++++ Input for this task

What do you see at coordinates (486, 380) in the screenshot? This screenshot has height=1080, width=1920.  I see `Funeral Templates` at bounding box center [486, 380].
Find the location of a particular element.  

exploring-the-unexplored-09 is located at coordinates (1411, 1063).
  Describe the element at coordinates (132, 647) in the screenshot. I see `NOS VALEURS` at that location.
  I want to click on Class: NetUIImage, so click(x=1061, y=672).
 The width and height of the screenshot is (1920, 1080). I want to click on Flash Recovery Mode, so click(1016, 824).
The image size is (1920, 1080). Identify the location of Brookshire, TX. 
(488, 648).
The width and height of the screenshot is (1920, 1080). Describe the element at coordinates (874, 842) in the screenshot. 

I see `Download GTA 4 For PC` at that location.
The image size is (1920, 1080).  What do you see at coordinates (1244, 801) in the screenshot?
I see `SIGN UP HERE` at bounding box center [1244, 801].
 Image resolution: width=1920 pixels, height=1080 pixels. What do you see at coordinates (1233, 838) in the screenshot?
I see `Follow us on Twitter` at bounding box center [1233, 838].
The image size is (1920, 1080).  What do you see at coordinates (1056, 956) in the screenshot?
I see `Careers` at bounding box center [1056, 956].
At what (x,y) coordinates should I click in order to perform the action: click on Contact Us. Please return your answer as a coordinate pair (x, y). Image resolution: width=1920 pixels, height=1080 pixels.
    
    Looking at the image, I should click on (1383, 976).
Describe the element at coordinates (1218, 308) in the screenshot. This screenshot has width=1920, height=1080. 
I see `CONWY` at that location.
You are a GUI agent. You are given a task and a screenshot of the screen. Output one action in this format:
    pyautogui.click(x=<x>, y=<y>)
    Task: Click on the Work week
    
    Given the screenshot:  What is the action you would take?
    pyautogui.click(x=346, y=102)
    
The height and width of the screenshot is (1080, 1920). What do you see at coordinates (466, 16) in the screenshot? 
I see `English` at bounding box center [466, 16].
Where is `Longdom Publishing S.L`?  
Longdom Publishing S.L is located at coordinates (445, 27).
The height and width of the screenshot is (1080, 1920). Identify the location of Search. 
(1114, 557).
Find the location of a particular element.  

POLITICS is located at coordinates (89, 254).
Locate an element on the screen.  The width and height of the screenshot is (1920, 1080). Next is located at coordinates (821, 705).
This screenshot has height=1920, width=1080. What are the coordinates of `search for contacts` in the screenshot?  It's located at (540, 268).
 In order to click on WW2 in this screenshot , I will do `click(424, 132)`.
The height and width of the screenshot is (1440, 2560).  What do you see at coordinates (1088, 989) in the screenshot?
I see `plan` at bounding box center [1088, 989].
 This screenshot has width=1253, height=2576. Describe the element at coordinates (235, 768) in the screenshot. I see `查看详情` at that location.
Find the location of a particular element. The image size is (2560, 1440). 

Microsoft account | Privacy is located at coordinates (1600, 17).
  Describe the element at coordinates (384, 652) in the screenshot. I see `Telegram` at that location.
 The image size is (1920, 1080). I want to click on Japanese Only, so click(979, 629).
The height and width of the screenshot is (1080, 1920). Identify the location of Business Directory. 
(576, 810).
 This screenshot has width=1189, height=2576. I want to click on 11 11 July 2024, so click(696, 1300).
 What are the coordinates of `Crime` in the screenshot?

++++++++

[What is needed] Reproduce these lines of the listing above with no changes, beginning at the line that contains "956) in the screenshot?" and stopping after the line that contains "This screenshot has height=1920, width=1080.". Include both of those lines.

[Response]
The image size is (1920, 1080).  What do you see at coordinates (1056, 956) in the screenshot?
I see `Careers` at bounding box center [1056, 956].
At what (x,y) coordinates should I click in order to perform the action: click on Contact Us. Please return your answer as a coordinate pair (x, y). Image resolution: width=1920 pixels, height=1080 pixels.
    
    Looking at the image, I should click on (1383, 976).
Describe the element at coordinates (1218, 308) in the screenshot. This screenshot has width=1920, height=1080. 
I see `CONWY` at that location.
You are a GUI agent. You are given a task and a screenshot of the screen. Output one action in this format:
    pyautogui.click(x=<x>, y=<y>)
    Task: Click on the Work week
    
    Given the screenshot:  What is the action you would take?
    pyautogui.click(x=346, y=102)
    
The height and width of the screenshot is (1080, 1920). What do you see at coordinates (466, 16) in the screenshot? 
I see `English` at bounding box center [466, 16].
Where is `Longdom Publishing S.L`?  
Longdom Publishing S.L is located at coordinates (445, 27).
The height and width of the screenshot is (1080, 1920). Identify the location of Search. 
(1114, 557).
Find the location of a particular element.  

POLITICS is located at coordinates (89, 254).
Locate an element on the screen.  The width and height of the screenshot is (1920, 1080). Next is located at coordinates (821, 705).
This screenshot has height=1920, width=1080. What are the coordinates of `search for contacts` in the screenshot?  It's located at (540, 268).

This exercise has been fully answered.